Model driven engineering for machine learning components: A systematic literature review
Hira Naveed,Chetan Arora,Hourieh Khalajzadeh,John Grundy,Omar Haggag
DOI: https://doi.org/10.1016/j.infsof.2024.107423
IF: 3.9
2024-02-17
Information and Software Technology
Abstract:Context: Machine Learning (ML) has become widely adopted as a component in many modern software applications. Due to the large volumes of data available, organizations want to increasingly leverage their data to extract meaningful insights and enhance business profitability. ML components enable predictive capabilities, anomaly detection, recommendation, accurate image and text processing, and informed decision-making. However, developing systems with ML components is not trivial; it requires time, effort, knowledge, and expertise in ML, data processing, and software engineering. There have been several studies on the use of model-driven engineering (MDE) techniques to address these challenges when developing traditional software and cyber–physical systems. Recently, there has been a growing interest in applying MDE for systems with ML components. Objective: The goal of this study is to further explore the promising intersection of MDE with ML (MDE4ML) through a systematic literature review (SLR). Through this SLR, we wanted to analyze existing studies, including their motivations, MDE solutions, evaluation techniques, key benefits and limitations. Method: Our SLR is conducted following the well-established guidelines by Kitchenham. We started by devising a protocol and systematically searching seven databases, which resulted in 3934 papers. After iterative filtering, we selected 46 highly relevant primary studies for data extraction, synthesis, and reporting.

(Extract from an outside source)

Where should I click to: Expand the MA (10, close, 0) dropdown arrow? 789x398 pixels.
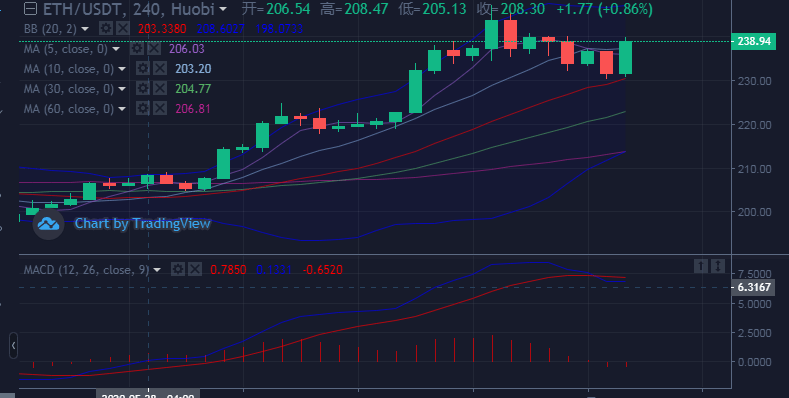click(122, 69)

Results: We analyzed selected studies with respect to several areas of interest and identified the following: (1) the key motivations behind using MDE4ML; (2) a variety of MDE solutions applied, such as modeling languages, model transformations, tool support, targeted ML aspects, contributions and more; (3) the evaluation techniques and metrics used; and (4) the limitations and directions for future work. We also discuss the gaps in existing literature and provide recommendations for future research. Conclusion: This SLR highlights current trends, gaps and future research directions in the field of MDE4ML, benefiting both researchers and practitioners.
computer science, information systems, software engineering